Kazakhstani trampoline gymnast

Danil Mussabayev (Данил Мусабаев; born 13 September 1998) is a Kazakhstani trampoline gymnast. He is the 2022 Asian Games individual silver medalist.

== Early life ==
Mussabayev was born on 13 September 1998 in Karaganda. His mother is Russian, and his father is Kazakh. He began trampoline gymnastics when he was four years old.

== Career ==
Mussabayev began competing in senior competitions in 2015. He placed 33rd at the Volladolid World Cup and 38th at the Mouilleron Le Captif World Cup. He then placed 110th at the 2015 World Championships.

Mussabayev won a bronze medal in synchronized trampoline with Pirmammad Aliyev at the 2016 Arosa World Cup. Mussabayev and Aliyev won their first World Cup gold medal at the 2017 Baku World Cup. As an individual, Mussabayev finished 13th in the individual semifinal at the 2017 World Championships. Mussabayev and Aliyev won a bronze medal at the 2018 Brescia World Cup and at the 2019 Minsk World Cup. They placed fourth at both the 2019 Baku and Khabarovsk World Cups. They qualified for the synchro final at the 2019 World Championships and finished eighth.
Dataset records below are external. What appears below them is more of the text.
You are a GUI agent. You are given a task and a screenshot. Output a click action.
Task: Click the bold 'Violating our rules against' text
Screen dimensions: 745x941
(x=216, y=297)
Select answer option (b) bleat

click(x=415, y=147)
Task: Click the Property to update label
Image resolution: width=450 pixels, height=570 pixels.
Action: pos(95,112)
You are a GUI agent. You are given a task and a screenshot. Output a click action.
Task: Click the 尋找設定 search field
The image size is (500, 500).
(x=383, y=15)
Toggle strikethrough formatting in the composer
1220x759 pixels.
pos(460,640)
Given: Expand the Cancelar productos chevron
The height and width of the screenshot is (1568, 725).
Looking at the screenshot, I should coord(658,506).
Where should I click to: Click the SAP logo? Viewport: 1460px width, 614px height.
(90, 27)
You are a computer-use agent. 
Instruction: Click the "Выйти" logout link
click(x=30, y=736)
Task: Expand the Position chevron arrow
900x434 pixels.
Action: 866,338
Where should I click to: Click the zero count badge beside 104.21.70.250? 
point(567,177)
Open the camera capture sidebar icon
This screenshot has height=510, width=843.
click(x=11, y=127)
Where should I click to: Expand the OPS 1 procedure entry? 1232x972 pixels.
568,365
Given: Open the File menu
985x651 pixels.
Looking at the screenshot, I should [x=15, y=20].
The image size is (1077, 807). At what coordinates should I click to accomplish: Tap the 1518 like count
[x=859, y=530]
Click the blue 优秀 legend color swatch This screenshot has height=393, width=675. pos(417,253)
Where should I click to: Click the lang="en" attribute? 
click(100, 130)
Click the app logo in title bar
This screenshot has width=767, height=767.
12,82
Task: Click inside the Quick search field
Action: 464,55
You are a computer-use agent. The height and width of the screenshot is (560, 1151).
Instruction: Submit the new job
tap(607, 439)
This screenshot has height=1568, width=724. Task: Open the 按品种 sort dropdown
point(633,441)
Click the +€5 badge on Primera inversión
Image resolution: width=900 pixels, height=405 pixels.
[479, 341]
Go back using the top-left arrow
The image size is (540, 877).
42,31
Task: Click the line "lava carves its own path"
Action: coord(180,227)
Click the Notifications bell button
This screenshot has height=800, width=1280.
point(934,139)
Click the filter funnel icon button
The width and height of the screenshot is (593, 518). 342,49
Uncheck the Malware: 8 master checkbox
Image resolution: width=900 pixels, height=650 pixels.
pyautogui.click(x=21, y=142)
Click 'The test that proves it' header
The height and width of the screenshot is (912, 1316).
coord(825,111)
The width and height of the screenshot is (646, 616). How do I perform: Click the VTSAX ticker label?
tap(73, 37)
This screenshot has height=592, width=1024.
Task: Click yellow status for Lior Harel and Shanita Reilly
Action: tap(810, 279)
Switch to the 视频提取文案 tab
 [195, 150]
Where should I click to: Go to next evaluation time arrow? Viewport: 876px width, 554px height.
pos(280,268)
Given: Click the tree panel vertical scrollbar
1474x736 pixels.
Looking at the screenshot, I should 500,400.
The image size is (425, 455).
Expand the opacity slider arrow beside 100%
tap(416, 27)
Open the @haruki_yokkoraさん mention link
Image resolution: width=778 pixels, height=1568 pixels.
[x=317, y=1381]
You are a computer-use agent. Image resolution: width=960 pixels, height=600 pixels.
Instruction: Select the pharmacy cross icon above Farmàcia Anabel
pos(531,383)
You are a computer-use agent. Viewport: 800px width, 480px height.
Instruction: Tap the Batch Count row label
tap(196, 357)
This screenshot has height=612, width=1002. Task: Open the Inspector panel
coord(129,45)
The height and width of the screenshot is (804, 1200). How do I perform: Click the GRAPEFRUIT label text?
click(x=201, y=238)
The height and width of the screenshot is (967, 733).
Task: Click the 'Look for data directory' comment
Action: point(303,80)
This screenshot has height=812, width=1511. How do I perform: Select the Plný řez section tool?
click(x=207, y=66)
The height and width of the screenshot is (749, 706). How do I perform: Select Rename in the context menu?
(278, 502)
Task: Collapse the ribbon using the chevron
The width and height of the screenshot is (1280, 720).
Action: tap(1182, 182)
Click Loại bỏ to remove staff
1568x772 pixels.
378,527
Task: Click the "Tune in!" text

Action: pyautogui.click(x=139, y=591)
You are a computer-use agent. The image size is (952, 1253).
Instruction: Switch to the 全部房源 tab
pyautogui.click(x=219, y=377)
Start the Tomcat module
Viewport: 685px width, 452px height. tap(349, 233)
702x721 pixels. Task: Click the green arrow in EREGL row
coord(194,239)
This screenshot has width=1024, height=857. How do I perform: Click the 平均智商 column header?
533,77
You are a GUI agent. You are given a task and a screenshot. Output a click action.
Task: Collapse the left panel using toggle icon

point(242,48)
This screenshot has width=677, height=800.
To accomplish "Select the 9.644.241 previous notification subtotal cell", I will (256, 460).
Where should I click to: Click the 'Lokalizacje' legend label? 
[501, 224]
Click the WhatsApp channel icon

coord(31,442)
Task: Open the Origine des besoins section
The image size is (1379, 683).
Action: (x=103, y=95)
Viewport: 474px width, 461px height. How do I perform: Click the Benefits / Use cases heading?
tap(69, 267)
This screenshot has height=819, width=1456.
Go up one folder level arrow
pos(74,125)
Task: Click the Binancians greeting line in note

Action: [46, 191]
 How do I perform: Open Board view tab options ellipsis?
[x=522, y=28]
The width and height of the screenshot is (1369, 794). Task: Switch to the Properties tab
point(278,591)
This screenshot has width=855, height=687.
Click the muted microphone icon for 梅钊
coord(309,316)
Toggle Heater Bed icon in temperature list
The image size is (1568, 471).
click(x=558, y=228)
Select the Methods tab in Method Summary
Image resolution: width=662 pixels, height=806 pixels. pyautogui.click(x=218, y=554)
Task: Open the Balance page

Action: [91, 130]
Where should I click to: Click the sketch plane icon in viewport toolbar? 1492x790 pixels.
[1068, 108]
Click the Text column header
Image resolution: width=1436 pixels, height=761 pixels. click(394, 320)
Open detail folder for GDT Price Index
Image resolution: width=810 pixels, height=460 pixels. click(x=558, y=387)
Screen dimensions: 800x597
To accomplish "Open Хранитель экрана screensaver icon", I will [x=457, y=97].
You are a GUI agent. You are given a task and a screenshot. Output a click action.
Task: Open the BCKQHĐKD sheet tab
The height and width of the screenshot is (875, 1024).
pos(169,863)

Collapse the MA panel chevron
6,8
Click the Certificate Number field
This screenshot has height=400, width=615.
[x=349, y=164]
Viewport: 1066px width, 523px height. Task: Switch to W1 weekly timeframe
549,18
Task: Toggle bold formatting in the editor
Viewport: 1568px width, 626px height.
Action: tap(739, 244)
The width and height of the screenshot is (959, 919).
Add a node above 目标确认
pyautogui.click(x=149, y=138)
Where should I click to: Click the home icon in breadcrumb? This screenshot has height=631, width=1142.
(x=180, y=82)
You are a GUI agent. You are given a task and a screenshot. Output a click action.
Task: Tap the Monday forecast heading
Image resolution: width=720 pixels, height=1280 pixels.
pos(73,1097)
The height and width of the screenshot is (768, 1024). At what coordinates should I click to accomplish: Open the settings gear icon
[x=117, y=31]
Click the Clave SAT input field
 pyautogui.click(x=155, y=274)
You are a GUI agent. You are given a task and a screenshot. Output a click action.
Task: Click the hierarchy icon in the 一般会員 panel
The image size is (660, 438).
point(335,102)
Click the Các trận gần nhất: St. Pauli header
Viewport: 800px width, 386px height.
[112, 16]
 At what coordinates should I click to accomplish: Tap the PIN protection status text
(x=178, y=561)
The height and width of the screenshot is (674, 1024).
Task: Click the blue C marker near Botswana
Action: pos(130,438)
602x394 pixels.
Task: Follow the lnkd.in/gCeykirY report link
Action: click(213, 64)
Despite qualifying for the final in last place, Mussabayev and Aliyev won a bronze medal at the 2020 Baku World Cup. Mussabayev won a silver medal in synchro with Roman Barkov at the 2021 Brescia World Cup. He did not qualify for the Tokyo Olympic Games. He competed at the 2021 World Championships and placed 56th in the individual qualification round.

Mussabayev won a bronze medal in the individual event at the 2022 Baku World Cup behind Belarusians Ivan Litvinovich and Andrei Builou. He then placed fifth at the Rimini World Cup. Then at the 2022 World Championships, Mussabayev and Aliyev qualified for the synchro final and finished sixth.

At the 2023 Baku World Cup, Mussabayev won the gold medals in the individual event and with his synchro partner Pirmammad Aliyev. At the Santarem World Cup, he qualified for the individual final and placed seventh. Mussabayev and Aliyev finished fourth in the synchro final at the Palm Beach World Cup. He won a silver medal at the 2022 Asian Games, held in 2023 due to the COVID-19 pandemic, behind China's Yan Langyu. This marked the first time Kazakhstan won an Asian Games medal in trampoline gymnastics. At the 2023 World Championships, he finished 21st in the individual qualification round.

Mussabayev won a silver medal with Pirmammad Aliyev at the 2024 Baku World Cup, and they placed fifth at the Cottbus World Cup. He qualified to represent Kazakhstan at the 2024 Summer Olympics through his results on the 2023–24 World Cup series.